Data in this exercise:
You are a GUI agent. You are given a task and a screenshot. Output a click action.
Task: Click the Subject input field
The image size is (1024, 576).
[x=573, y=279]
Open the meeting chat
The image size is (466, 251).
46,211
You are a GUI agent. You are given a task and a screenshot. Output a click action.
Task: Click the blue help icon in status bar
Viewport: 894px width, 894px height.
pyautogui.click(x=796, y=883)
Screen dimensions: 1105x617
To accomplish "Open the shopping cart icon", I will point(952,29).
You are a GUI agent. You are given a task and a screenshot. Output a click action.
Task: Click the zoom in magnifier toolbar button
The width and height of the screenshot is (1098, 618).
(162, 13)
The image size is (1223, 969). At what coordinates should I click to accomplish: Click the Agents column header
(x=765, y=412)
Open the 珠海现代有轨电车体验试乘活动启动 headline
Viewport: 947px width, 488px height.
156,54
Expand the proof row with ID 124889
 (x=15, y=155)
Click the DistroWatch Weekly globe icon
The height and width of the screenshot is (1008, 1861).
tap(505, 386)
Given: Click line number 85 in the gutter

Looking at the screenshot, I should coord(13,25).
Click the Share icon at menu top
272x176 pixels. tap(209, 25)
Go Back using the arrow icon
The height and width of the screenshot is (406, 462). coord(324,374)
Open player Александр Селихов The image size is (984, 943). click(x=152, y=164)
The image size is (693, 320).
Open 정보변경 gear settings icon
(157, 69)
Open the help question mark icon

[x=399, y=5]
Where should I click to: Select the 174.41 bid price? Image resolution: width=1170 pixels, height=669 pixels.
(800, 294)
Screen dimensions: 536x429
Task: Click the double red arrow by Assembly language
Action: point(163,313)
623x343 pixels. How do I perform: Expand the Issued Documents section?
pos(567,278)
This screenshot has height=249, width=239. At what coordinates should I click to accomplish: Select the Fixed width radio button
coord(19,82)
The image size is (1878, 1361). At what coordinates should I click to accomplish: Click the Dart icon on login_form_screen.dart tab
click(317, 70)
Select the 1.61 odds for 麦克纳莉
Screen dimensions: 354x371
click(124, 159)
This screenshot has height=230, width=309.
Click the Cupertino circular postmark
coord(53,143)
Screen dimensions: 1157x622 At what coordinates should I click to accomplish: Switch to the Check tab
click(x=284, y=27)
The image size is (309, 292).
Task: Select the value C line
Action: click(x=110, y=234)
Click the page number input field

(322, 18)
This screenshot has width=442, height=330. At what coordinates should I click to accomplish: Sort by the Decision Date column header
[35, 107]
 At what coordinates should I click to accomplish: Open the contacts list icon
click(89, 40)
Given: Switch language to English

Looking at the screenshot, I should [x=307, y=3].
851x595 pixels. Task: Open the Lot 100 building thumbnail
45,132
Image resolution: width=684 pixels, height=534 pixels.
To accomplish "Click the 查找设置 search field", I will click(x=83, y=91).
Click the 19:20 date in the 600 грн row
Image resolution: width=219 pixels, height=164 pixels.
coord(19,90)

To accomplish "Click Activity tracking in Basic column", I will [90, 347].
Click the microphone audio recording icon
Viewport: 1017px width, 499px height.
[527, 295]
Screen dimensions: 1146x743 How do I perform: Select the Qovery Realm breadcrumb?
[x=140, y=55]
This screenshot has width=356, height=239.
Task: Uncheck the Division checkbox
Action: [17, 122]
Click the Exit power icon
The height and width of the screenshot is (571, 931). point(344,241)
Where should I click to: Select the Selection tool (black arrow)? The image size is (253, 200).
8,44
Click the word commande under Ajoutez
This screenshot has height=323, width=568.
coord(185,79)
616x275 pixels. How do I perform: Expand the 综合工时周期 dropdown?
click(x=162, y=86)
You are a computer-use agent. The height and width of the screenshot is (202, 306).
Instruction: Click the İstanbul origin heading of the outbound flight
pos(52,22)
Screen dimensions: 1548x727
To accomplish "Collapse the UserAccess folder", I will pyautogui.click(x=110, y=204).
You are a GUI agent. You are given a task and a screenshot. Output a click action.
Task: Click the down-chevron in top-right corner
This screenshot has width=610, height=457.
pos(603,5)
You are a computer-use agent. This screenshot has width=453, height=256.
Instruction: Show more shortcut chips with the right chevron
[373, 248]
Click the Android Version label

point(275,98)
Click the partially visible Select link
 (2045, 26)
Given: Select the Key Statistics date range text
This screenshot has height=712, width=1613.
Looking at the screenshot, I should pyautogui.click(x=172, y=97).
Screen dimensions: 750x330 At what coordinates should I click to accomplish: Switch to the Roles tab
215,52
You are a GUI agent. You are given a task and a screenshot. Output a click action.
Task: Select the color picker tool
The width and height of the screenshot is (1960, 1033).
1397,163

Task details:
Revise the records above so that "GUI agent" is replaced by "interface assistant" wherever it occurs, and leave everything else unchanged.

The response:
You are a interface assistant. You are given a task and a screenshot. Output a click action.
Task: Click the Subject input field
The image size is (1024, 576).
[x=573, y=279]
Open the meeting chat
The image size is (466, 251).
46,211
You are a interface assistant. You are given a task and a screenshot. Output a click action.
Task: Click the blue help icon in status bar
Viewport: 894px width, 894px height.
pyautogui.click(x=796, y=883)
Screen dimensions: 1105x617
To accomplish "Open the shopping cart icon", I will point(952,29).
You are a interface assistant. You are given a task and a screenshot. Output a click action.
Task: Click the zoom in magnifier toolbar button
The width and height of the screenshot is (1098, 618).
(162, 13)
The image size is (1223, 969). At what coordinates should I click to accomplish: Click the Agents column header
(x=765, y=412)
Open the 珠海现代有轨电车体验试乘活动启动 headline
Viewport: 947px width, 488px height.
156,54
Expand the proof row with ID 124889
 (x=15, y=155)
Click the DistroWatch Weekly globe icon
The height and width of the screenshot is (1008, 1861).
tap(505, 386)
Given: Click line number 85 in the gutter

Looking at the screenshot, I should coord(13,25).
Click the Share icon at menu top
272x176 pixels. tap(209, 25)
Go Back using the arrow icon
The height and width of the screenshot is (406, 462). coord(324,374)
Open player Александр Селихов The image size is (984, 943). click(x=152, y=164)
The image size is (693, 320).
Open 정보변경 gear settings icon
(157, 69)
Open the help question mark icon

[x=399, y=5]
Where should I click to: Select the 174.41 bid price? Image resolution: width=1170 pixels, height=669 pixels.
(800, 294)
Screen dimensions: 536x429
Task: Click the double red arrow by Assembly language
Action: point(163,313)
623x343 pixels. How do I perform: Expand the Issued Documents section?
pos(567,278)
This screenshot has height=249, width=239. At what coordinates should I click to accomplish: Select the Fixed width radio button
coord(19,82)
The image size is (1878, 1361). At what coordinates should I click to accomplish: Click the Dart icon on login_form_screen.dart tab
click(317, 70)
Select the 1.61 odds for 麦克纳莉
Screen dimensions: 354x371
click(124, 159)
This screenshot has height=230, width=309.
Click the Cupertino circular postmark
coord(53,143)
Screen dimensions: 1157x622 At what coordinates should I click to accomplish: Switch to the Check tab
click(x=284, y=27)
The image size is (309, 292).
Task: Select the value C line
Action: click(x=110, y=234)
Click the page number input field

(322, 18)
This screenshot has width=442, height=330. At what coordinates should I click to accomplish: Sort by the Decision Date column header
[35, 107]
 At what coordinates should I click to accomplish: Open the contacts list icon
click(89, 40)
Given: Switch language to English

Looking at the screenshot, I should [x=307, y=3].
851x595 pixels. Task: Open the Lot 100 building thumbnail
45,132
Image resolution: width=684 pixels, height=534 pixels.
To accomplish "Click the 查找设置 search field", I will click(x=83, y=91).
Click the 19:20 date in the 600 грн row
Image resolution: width=219 pixels, height=164 pixels.
coord(19,90)

To accomplish "Click Activity tracking in Basic column", I will [90, 347].
Click the microphone audio recording icon
Viewport: 1017px width, 499px height.
[527, 295]
Screen dimensions: 1146x743 How do I perform: Select the Qovery Realm breadcrumb?
[x=140, y=55]
This screenshot has width=356, height=239.
Task: Uncheck the Division checkbox
Action: [17, 122]
Click the Exit power icon
The height and width of the screenshot is (571, 931). point(344,241)
Where should I click to: Select the Selection tool (black arrow)? The image size is (253, 200).
8,44
Click the word commande under Ajoutez
This screenshot has height=323, width=568.
coord(185,79)
616x275 pixels. How do I perform: Expand the 综合工时周期 dropdown?
click(x=162, y=86)
You are a computer-use agent. The height and width of the screenshot is (202, 306).
Instruction: Click the İstanbul origin heading of the outbound flight
pos(52,22)
Screen dimensions: 1548x727
To accomplish "Collapse the UserAccess folder", I will pyautogui.click(x=110, y=204).
You are a interface assistant. You are given a task and a screenshot. Output a click action.
Task: Click the down-chevron in top-right corner
This screenshot has width=610, height=457.
pos(603,5)
You are a computer-use agent. This screenshot has width=453, height=256.
Instruction: Show more shortcut chips with the right chevron
[373, 248]
Click the Android Version label

point(275,98)
Click the partially visible Select link
 (2045, 26)
Given: Select the Key Statistics date range text
This screenshot has height=712, width=1613.
Looking at the screenshot, I should pyautogui.click(x=172, y=97).
Screen dimensions: 750x330 At what coordinates should I click to accomplish: Switch to the Roles tab
215,52
You are a interface assistant. You are given a task and a screenshot. Output a click action.
Task: Select the color picker tool
The width and height of the screenshot is (1960, 1033).
1397,163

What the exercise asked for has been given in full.